▸ Data under study
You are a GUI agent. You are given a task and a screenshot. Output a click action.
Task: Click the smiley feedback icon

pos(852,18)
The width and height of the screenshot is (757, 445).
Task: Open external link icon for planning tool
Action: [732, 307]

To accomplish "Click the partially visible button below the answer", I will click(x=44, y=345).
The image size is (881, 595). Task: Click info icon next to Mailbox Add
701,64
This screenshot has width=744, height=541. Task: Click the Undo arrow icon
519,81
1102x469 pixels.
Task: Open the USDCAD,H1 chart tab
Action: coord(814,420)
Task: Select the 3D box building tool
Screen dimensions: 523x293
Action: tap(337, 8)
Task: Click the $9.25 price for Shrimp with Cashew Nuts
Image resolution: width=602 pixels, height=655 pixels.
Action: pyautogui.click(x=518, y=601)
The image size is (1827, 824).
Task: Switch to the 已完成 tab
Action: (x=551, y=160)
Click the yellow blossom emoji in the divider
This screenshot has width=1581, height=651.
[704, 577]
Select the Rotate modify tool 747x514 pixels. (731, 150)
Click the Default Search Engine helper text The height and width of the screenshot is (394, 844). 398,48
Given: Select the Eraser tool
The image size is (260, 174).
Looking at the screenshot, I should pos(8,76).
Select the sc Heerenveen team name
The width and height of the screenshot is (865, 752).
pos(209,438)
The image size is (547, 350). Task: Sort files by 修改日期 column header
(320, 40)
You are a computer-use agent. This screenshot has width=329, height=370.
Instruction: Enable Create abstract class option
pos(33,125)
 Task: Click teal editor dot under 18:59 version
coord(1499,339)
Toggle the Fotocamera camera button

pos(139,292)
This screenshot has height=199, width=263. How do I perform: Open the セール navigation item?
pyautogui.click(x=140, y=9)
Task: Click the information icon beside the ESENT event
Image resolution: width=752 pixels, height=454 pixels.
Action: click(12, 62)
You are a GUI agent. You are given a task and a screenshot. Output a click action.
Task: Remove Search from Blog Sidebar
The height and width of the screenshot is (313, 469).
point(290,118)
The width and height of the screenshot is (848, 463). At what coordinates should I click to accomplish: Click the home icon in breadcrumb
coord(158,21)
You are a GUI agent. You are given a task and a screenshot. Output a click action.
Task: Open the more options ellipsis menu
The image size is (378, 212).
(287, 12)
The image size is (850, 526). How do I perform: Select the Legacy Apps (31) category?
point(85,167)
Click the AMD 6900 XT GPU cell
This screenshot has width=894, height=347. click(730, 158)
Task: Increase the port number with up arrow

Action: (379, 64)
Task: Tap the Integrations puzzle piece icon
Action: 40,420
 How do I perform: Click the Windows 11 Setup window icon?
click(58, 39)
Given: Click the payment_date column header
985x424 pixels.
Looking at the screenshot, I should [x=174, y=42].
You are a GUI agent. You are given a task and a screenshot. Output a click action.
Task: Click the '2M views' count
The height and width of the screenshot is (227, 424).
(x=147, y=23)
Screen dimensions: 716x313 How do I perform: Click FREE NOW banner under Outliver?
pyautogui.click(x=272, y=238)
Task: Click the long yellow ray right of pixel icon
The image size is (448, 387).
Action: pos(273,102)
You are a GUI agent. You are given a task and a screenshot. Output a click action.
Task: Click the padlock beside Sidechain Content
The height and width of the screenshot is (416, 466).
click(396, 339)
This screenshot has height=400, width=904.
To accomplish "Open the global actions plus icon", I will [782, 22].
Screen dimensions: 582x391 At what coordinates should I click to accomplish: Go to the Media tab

▸ Exercise aim
Every line from the one holding "The height and width of the screenshot is (227, 424)." through the final line of the listing must be echoed exactly; leave out all other lines.

▸ Exercise result
The height and width of the screenshot is (227, 424).
(x=147, y=23)
Screen dimensions: 716x313 How do I perform: Click FREE NOW banner under Outliver?
pyautogui.click(x=272, y=238)
Task: Click the long yellow ray right of pixel icon
The image size is (448, 387).
Action: pos(273,102)
You are a GUI agent. You are given a task and a screenshot. Output a click action.
Task: Click the padlock beside Sidechain Content
The height and width of the screenshot is (416, 466).
click(396, 339)
This screenshot has height=400, width=904.
To accomplish "Open the global actions plus icon", I will [782, 22].
Screen dimensions: 582x391 At what coordinates should I click to accomplish: Go to the Media tab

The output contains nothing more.